Sexualités et sans-chez-soirisme Quelles sont les différentes réalités et les besoins des personnes en situation de sans-chez-soirisme en termes de sexualité ?

Vendredi 06 mars 2026 14h - 16h HETS-Genève, bât.E, salle E206
Soutenance Précarité
Soutenance du travail de Bachelor de Timea EMERY, orientation Education sociale (PT-23) & Marie Sophia JACCOUD KRÄUCHI, orientation Animation socioculturelle (PT-23) & Jeanne NUNEZ WENDERDEL, orientation Animation socioculturelle (PT-23).

Sexualités et sans-chez-soirisme

Quelles sont les différentes réalités et les besoins des personnes en situation de sans-chez-soirisme en termes de sexualité ?

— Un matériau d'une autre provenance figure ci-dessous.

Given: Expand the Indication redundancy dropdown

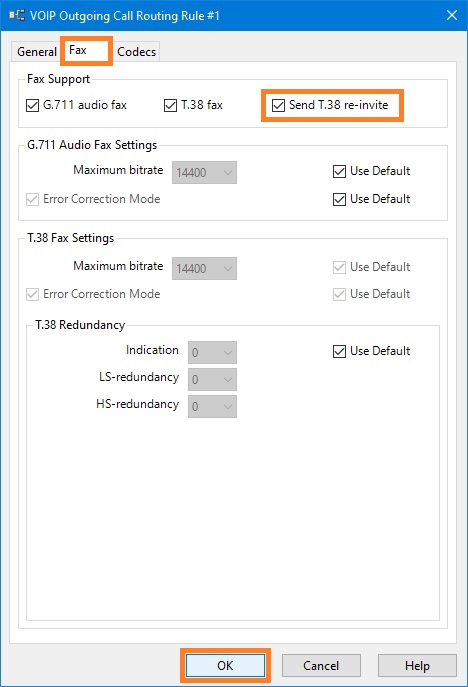Looking at the screenshot, I should [213, 353].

Ce travail explore la question de la sexualité chez les personnes en situation de sans-chez-soirisme, un thème largement invisibilisé dans les pratiques professionnelles, les institutions et la société. À travers neuf entretiens menés avec des personnes concernées et des professionnel·le·x·s, nous avons cherché à comprendre comment les besoins affectifs, intimes et corporels s’expriment dans un contexte marqué par le manque d’intimité, les normes sociales, la précarité multifactorielle et les rapports de pouvoir.

Nos résultats montrent que la sexualité reste un sujet tabou, rarement abordé, souvent vécu comme une impossibilité, soit par interdictions explicites ou tacites, soit par manque d’espace, de moyens, parfois d’hygiène ou de confiance en soi, liés à la situation économique. Plusieurs participant·e·x·s ont indiqué que nos entretiens constituaient pour elleux une première occasion de pouvoir aborder ce thème. Le manque d’espaces dédiés, les règles institutionnelles strictes et le regard social contribuent à réduire la sexualité à une dimension inexistante ou dangereuse, alors qu’il s’agit simplement de besoins humains et naturels. Pour les professionnel·le·x·s, ce sujet reste aussi tabou, soit à cause de la place que l’institution laisse à cette thématique soit en lien avec leur propre posture.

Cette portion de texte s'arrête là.